The Cambridge History of English and American Literature in 18 Volumes (1907–21).
Volume II. The End of the Middle Ages.
§ 18. John But
And here, it seems to me, this author ceased. The remaining lines I believe to have been written by one John But. They relate that, ere the author reached the court Quod-bonum-est-tenete, he met with many wonders. First, as he passes through Youth, he meets Hunger, who says that he dwells with Death, and seeks Life in order to kill him. The author wishes to accompany him, but, being too faint to walk, receives broken meats from Hunger, and eats too much. He next meets Fever, who dwells with Death and is going to attack Life. He proposes to accompany Fever; but Fever rejects his offer and advises him to do well and pray constantly.

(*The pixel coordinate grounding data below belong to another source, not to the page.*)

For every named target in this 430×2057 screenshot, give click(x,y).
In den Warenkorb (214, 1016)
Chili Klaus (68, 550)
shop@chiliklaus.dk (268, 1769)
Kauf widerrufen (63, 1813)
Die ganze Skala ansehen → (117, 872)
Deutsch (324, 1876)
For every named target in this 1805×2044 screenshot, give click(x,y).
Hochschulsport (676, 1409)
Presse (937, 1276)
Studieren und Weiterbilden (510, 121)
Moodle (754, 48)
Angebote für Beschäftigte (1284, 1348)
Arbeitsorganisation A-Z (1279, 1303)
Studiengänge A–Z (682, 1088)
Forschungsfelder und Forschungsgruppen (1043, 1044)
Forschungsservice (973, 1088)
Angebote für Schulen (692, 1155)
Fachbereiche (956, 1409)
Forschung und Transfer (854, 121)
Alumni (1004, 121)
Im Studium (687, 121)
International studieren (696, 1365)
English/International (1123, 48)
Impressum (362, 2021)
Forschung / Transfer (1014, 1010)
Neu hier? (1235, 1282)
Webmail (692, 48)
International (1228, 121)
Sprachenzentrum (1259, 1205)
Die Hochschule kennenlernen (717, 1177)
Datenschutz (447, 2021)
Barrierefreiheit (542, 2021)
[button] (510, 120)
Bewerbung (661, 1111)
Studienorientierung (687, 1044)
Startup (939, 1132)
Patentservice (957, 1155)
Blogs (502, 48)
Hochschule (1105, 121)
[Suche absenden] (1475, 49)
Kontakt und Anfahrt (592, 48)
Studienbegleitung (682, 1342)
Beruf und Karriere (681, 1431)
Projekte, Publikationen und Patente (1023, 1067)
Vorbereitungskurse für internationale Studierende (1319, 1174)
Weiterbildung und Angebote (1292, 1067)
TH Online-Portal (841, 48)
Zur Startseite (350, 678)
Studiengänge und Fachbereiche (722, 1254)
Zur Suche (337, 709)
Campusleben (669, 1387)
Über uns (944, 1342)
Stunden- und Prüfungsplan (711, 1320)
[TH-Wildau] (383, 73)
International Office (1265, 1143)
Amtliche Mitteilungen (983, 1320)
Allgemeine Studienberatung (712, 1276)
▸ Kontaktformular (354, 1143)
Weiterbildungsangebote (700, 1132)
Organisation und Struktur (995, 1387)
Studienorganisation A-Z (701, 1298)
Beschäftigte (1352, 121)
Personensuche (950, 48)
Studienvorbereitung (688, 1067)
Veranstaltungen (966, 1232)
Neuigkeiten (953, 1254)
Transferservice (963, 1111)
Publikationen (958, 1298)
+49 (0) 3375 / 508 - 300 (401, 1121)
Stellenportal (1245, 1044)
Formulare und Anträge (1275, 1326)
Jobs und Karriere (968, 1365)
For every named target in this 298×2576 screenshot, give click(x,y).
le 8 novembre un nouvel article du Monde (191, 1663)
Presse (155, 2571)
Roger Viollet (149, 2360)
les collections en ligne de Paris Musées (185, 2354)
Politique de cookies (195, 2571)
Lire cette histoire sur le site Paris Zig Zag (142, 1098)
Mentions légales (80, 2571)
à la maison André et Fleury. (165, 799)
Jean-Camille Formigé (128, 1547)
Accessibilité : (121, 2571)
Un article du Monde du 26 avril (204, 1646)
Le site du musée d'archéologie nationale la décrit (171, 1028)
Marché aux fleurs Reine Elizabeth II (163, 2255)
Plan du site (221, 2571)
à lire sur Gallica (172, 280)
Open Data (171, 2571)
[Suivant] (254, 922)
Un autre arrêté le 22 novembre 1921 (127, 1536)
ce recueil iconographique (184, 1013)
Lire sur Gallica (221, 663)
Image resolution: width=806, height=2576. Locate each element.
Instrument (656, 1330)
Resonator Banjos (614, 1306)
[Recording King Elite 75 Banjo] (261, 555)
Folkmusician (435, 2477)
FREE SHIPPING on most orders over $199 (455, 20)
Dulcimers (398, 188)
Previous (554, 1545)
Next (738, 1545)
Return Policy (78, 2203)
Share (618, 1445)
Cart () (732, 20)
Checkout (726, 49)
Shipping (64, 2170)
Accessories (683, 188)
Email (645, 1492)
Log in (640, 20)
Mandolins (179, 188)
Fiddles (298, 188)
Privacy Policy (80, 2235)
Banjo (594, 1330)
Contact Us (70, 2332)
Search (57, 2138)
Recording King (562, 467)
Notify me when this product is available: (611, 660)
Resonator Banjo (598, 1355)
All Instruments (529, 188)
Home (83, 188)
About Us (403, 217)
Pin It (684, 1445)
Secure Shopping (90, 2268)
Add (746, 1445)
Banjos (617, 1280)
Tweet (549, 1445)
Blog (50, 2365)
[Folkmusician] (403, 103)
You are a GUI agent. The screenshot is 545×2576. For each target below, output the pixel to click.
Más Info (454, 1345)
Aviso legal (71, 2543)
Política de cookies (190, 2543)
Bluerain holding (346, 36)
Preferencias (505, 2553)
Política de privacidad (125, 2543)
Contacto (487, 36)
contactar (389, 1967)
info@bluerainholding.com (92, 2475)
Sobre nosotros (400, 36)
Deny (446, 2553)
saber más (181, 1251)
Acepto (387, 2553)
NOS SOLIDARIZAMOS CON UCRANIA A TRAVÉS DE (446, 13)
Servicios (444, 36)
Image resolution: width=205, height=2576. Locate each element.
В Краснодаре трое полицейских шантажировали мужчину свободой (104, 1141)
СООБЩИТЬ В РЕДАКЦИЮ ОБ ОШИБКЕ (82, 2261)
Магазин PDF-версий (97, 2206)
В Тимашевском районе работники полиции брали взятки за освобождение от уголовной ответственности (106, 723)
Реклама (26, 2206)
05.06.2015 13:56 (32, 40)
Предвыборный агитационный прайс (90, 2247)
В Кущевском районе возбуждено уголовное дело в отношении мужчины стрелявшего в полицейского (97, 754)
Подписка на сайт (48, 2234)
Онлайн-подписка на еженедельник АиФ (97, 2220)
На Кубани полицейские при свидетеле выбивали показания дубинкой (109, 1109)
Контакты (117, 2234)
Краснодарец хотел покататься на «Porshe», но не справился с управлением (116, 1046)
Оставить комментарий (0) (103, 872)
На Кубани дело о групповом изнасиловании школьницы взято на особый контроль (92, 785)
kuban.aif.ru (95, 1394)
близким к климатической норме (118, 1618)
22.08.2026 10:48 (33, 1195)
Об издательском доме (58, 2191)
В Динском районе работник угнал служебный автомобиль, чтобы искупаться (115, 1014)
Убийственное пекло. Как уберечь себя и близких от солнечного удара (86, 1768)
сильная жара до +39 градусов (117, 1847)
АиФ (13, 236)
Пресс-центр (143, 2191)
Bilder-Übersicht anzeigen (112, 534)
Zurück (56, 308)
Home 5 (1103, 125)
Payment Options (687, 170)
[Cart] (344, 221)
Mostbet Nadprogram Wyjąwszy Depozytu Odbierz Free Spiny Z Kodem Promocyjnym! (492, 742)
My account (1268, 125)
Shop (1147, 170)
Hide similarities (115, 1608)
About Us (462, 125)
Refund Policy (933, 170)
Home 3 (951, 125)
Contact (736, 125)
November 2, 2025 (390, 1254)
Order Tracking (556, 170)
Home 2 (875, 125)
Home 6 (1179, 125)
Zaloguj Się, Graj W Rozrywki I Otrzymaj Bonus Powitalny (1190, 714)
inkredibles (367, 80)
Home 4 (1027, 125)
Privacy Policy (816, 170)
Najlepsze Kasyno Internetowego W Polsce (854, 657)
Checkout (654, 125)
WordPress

Skeat originally ascribed to John But only the last twelve lines, beginning, “And so bade John But.” It seems unlikely, however, that the “end” which John But says he made refers to these lines only; certainly, it is not customary for scribes to use such a term for the supplications they add to a poem,. And it is hard to conceive the motive of the author for finishing in this hasty fashion a poem which interested him, and which obviously had such immediate success. For these or similar reasons Skeat, later, admitted the possibility that the work of John But began seven lines earlier, with “Will knew that this speech was speedy.” But the same reasoning applies to all the lines after 1.56, and an attentive reading of them will disclose several particulars at variance with the style or conceptions of the rest of the poem.
In closing our survey of the poems included in the A-text, we may note that, in their own day, they were not regarded as directed against the friars, for MS. Rawl. Poet. 137 contains this inscription, “in an old hand”: Hoc volumen conceditur ad usum fratrum minorum de observantia cantuariae.